Conventional CNN designs can only generate real-valued predictions and require further postprocessing (e.g., hard thresholding or Bernoulli sampling) at test time to obtain the final binary-valued pianorolls. This raises the following two issues.
Naïve methods for binarizing a pianoroll at test time can easily lead to overly-fragmented notes.
Strategy | Result |
---|---|
raw prediction of the pretrained G |
|
Bernoulli sampling (at test time) |
|
hard thresholding (at test time) |
The real-valued predictions generated by the generator G in GAN may lead to difficulties in training the discriminator counterpart D. The following figure illustrates the decision boundaries (red dashed lines) that D has to learn in different scenarios.
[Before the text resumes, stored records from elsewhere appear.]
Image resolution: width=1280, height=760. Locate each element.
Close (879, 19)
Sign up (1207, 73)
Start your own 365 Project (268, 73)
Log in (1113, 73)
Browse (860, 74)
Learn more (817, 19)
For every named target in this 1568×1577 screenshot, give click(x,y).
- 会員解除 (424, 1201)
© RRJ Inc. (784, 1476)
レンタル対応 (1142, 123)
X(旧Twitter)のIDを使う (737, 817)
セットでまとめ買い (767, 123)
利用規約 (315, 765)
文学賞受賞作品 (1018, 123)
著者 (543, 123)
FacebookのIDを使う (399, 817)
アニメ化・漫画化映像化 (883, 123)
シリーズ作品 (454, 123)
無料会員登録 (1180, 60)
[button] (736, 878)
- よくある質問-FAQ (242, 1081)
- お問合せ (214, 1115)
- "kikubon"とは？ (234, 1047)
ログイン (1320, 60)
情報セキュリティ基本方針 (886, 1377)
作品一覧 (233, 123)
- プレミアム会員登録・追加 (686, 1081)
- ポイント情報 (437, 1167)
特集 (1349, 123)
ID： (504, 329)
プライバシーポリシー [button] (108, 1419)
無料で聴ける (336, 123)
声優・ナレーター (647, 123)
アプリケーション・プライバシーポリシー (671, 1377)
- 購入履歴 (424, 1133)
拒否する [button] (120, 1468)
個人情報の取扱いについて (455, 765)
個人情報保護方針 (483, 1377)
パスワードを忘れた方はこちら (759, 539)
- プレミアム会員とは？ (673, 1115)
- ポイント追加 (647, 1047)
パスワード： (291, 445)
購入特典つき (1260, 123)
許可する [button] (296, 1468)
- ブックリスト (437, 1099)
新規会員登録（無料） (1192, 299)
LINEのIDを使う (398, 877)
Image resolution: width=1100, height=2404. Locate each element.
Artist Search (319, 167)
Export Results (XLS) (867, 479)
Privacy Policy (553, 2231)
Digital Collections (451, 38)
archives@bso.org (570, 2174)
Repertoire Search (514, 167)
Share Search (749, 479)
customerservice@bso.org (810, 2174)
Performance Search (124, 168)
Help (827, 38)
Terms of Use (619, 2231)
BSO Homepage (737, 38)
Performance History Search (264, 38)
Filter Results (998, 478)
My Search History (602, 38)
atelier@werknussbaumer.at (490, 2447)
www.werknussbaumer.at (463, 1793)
The decision boundaries divide the space into the real class (in blue) and the fake class (in red). The black and red dots represent the real data and the fake ones generated by G, respectively. We can see that the decision boundaries are easier to learn when G outputs binary values (left) rather than real values (right).
Moreover, after passing through the first few convolutional layers of D, a real-valued pianoroll generated by the G may look similar to a binary-valued pianoroll sampled from real data. As a result, G does not need to “learn hard” to generate realistic results (e.g. binary-valued ones) for it already has a shortcut to create the so-called adversarial examples to fool D.